What you are asked to do -
Pull out every line in the data below that contains the word "Select" and copy each one unchanged.

== Dataset rows ==

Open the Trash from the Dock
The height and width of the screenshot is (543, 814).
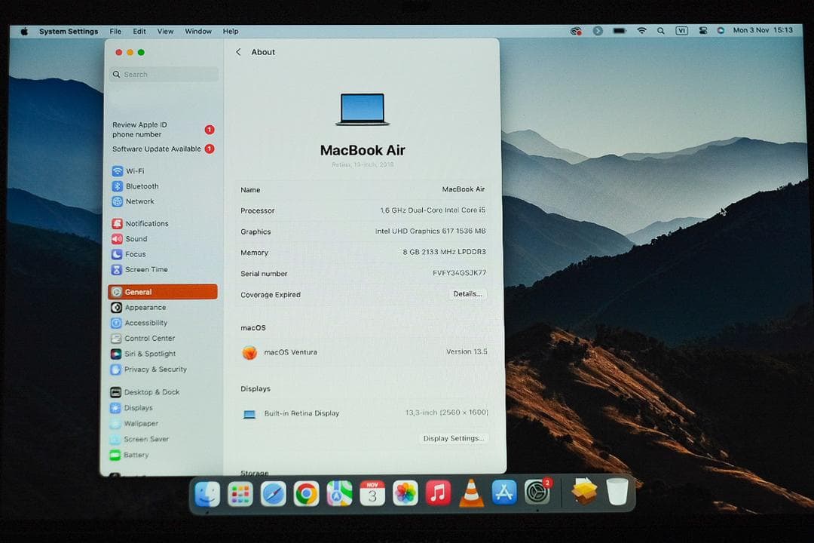click(618, 494)
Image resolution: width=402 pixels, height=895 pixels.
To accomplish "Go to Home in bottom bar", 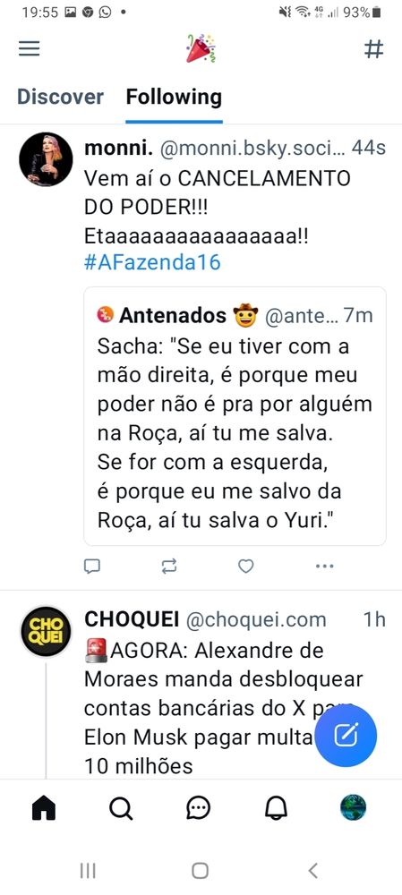I will click(44, 808).
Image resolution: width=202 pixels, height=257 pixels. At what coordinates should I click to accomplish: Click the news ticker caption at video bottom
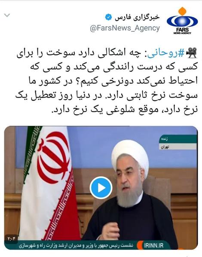[76, 246]
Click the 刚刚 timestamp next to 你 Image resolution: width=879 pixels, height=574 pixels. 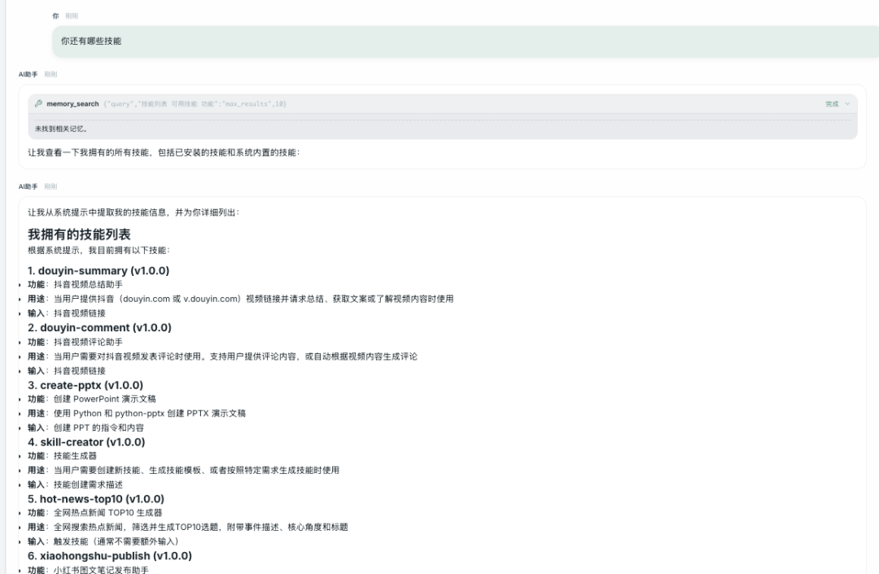click(72, 15)
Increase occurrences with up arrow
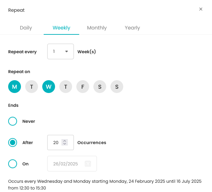The image size is (212, 192). (x=65, y=141)
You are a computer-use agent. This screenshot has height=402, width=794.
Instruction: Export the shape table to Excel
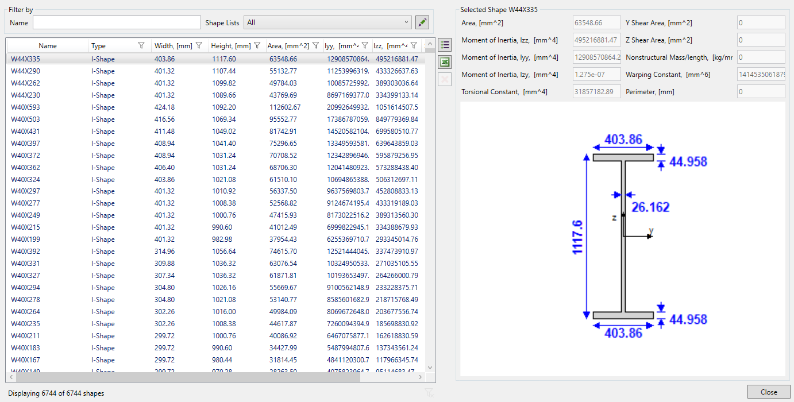444,62
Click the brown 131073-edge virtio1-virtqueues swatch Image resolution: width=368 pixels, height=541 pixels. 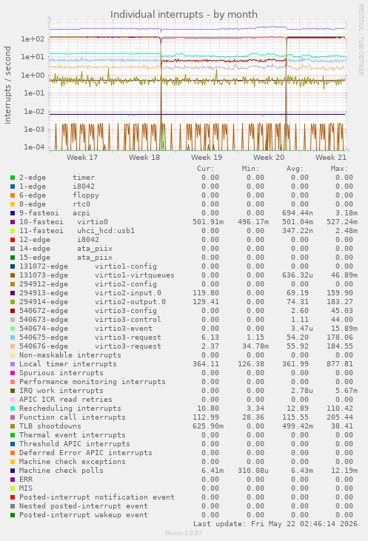[x=13, y=275]
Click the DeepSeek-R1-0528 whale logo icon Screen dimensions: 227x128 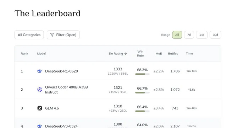[x=40, y=71]
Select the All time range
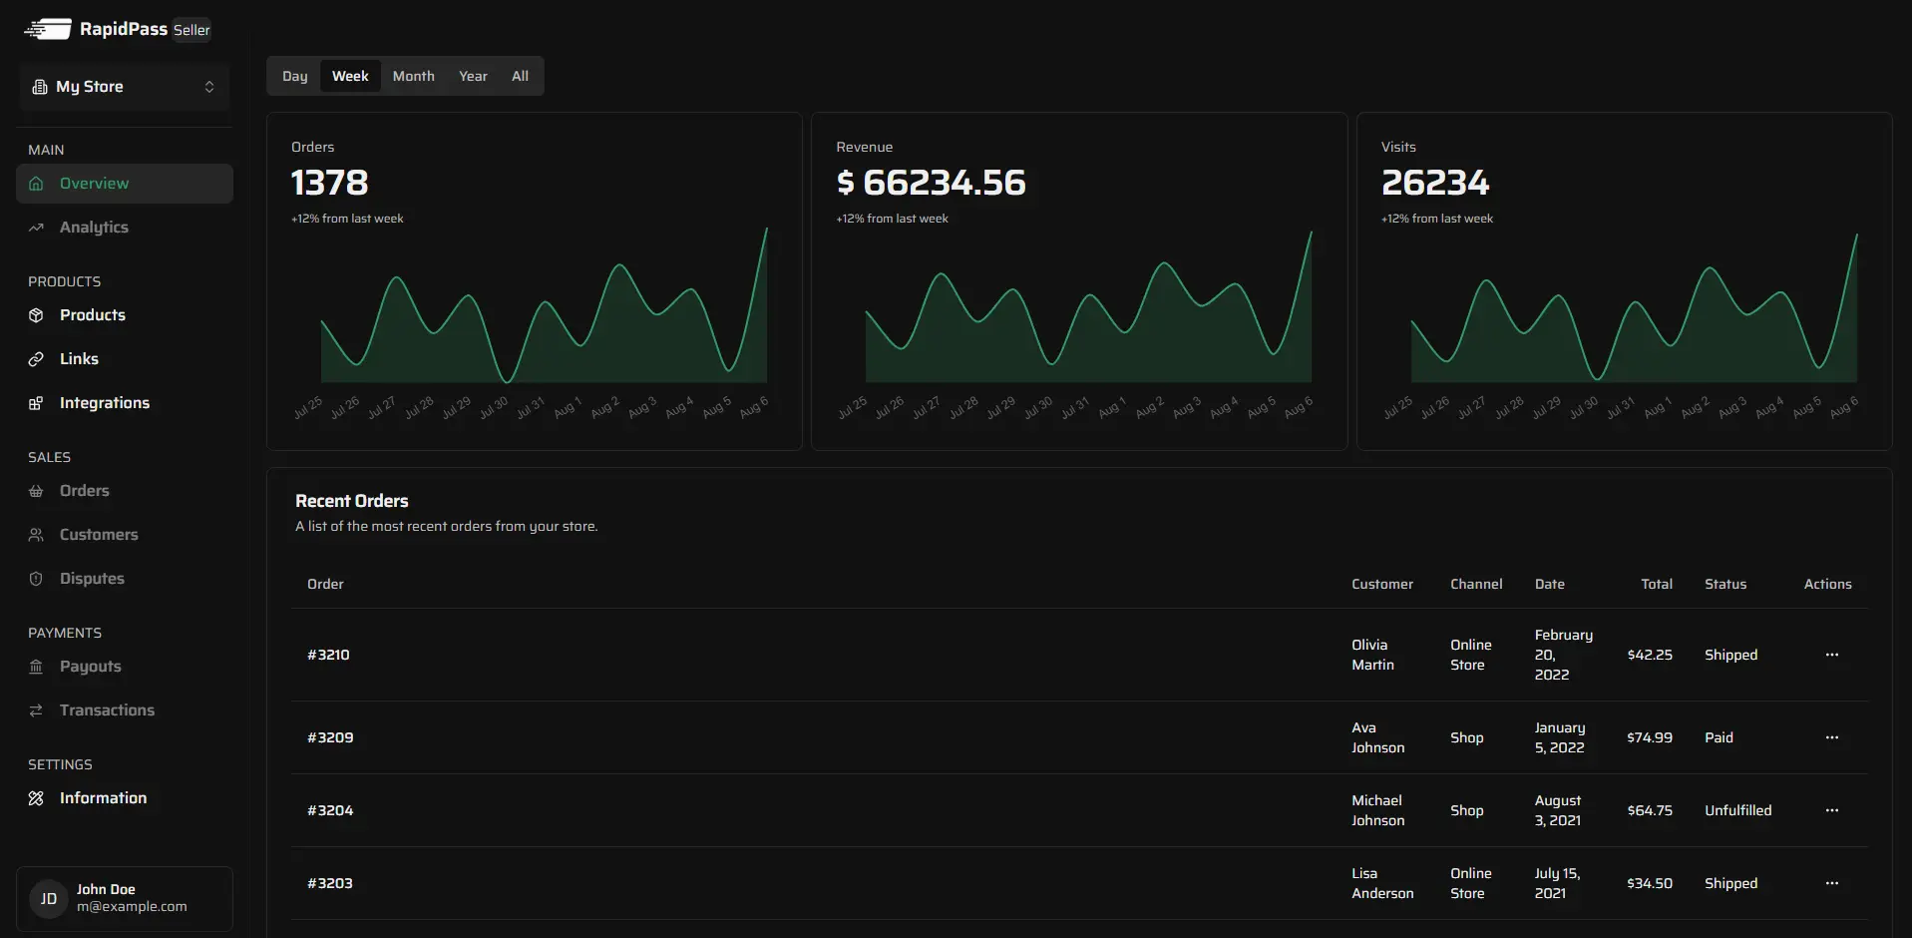Screen dimensions: 1912x938 [x=520, y=76]
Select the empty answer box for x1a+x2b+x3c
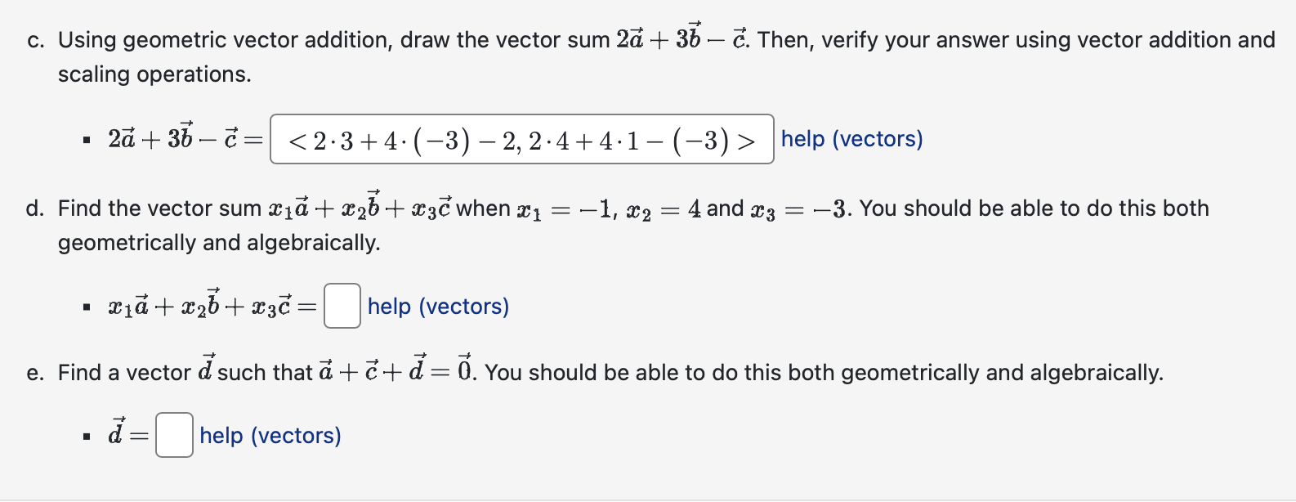1296x502 pixels. [342, 306]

===

Response to the task -
Select the All time range
Select the empty answer box for x1a+x2b+x3c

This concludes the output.